- Assignment
Among the lines below, how many have the word "this"? The reply is that number alone.
Top of Given data
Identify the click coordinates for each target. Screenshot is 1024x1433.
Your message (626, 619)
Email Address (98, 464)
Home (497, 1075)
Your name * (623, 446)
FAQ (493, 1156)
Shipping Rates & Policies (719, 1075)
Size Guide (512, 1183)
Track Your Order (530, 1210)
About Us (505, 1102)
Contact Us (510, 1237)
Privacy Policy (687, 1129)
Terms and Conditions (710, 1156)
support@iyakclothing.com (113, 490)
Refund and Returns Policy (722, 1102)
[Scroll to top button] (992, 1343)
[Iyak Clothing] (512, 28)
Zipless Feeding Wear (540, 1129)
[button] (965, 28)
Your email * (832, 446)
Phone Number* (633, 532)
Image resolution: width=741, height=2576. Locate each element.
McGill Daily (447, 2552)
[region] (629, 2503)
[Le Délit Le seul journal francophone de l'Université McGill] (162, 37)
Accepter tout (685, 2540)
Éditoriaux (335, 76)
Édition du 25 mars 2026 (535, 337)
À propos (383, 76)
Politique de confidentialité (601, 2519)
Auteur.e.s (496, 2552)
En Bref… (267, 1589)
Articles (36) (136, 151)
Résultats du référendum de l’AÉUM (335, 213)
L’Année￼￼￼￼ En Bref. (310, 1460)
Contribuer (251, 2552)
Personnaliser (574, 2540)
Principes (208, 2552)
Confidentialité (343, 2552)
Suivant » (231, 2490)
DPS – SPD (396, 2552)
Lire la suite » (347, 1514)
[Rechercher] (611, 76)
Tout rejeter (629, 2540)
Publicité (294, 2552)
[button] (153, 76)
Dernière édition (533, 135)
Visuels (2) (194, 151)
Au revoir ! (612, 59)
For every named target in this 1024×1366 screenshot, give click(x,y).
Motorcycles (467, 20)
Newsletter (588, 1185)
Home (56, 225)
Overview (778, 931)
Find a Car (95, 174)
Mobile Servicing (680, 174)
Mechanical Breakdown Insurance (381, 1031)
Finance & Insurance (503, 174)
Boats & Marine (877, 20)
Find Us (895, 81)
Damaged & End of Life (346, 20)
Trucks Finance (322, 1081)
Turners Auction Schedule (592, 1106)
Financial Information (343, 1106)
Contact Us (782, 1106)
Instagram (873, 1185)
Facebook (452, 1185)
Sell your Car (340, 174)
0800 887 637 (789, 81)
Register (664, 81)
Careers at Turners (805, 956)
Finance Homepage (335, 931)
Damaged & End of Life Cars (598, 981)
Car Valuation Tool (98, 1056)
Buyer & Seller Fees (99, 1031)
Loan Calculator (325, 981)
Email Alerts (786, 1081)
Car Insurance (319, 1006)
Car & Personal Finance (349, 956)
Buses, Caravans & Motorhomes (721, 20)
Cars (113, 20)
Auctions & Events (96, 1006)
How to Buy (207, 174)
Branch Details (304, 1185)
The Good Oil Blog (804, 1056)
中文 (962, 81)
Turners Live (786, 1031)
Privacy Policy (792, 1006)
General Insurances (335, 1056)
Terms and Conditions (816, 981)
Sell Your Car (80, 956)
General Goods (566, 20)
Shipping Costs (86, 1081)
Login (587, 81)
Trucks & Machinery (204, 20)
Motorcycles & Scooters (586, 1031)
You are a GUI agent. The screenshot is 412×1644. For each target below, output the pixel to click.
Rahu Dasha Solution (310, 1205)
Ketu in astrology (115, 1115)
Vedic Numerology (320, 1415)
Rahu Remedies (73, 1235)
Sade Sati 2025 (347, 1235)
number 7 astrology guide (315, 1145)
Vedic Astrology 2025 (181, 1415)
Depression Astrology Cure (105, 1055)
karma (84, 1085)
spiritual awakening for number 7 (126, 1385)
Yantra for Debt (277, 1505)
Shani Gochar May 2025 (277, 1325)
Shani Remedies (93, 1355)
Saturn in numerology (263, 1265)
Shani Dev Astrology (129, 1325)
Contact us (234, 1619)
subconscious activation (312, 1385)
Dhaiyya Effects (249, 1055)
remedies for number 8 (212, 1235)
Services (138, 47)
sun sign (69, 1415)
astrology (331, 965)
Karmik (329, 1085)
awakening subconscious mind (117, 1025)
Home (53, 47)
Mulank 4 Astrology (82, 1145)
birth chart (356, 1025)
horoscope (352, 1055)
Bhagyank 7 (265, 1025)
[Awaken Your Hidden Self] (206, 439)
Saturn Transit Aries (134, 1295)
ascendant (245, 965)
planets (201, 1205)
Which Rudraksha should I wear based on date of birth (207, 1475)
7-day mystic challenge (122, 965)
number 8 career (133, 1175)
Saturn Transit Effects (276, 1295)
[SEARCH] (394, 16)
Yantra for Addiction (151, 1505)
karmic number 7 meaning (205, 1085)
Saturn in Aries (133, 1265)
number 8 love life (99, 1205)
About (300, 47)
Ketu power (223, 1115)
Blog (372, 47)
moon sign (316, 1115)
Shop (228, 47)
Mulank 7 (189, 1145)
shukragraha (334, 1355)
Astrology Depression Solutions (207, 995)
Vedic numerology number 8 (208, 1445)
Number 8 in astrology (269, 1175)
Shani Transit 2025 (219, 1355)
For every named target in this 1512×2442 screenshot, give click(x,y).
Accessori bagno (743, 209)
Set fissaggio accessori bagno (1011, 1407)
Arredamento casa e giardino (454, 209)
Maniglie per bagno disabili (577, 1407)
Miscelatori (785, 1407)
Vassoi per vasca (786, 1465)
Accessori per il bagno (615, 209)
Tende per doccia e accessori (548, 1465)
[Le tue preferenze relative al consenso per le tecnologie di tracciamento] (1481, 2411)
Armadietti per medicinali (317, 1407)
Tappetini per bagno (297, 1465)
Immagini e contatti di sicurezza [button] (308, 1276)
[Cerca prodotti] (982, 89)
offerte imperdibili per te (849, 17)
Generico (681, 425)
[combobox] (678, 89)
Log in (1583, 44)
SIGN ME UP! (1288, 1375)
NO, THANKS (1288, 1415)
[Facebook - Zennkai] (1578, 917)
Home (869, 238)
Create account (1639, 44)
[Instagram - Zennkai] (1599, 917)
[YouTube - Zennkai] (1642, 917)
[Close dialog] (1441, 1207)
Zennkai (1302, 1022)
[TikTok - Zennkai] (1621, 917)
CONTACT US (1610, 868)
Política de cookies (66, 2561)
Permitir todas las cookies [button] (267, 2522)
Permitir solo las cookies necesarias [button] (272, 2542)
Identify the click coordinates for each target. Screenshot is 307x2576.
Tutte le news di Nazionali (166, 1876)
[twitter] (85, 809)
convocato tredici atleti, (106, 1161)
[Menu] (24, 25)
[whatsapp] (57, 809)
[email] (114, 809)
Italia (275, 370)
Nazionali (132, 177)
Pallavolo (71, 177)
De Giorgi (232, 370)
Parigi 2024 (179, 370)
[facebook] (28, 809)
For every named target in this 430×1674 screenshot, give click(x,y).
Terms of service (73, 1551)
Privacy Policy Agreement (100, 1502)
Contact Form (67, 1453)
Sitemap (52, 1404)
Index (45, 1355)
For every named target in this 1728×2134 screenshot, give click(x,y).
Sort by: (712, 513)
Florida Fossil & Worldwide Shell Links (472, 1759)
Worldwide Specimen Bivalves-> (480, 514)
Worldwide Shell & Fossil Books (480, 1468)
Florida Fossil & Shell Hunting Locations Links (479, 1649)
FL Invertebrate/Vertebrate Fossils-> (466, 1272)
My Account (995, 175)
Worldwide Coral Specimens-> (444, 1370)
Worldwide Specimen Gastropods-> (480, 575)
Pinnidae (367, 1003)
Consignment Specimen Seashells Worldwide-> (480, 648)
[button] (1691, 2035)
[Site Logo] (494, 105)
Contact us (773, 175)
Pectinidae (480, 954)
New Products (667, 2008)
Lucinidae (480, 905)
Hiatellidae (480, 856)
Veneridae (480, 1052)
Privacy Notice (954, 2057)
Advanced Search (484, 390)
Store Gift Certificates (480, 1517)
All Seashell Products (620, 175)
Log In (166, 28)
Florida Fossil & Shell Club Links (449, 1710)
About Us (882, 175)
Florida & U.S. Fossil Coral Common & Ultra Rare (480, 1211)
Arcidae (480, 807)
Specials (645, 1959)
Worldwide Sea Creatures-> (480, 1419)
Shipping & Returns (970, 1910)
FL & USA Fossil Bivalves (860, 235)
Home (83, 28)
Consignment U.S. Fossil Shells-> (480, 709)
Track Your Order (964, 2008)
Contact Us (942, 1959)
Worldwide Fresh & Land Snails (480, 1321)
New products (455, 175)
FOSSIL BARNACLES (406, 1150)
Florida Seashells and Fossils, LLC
Bottom of Given data
- Result below
4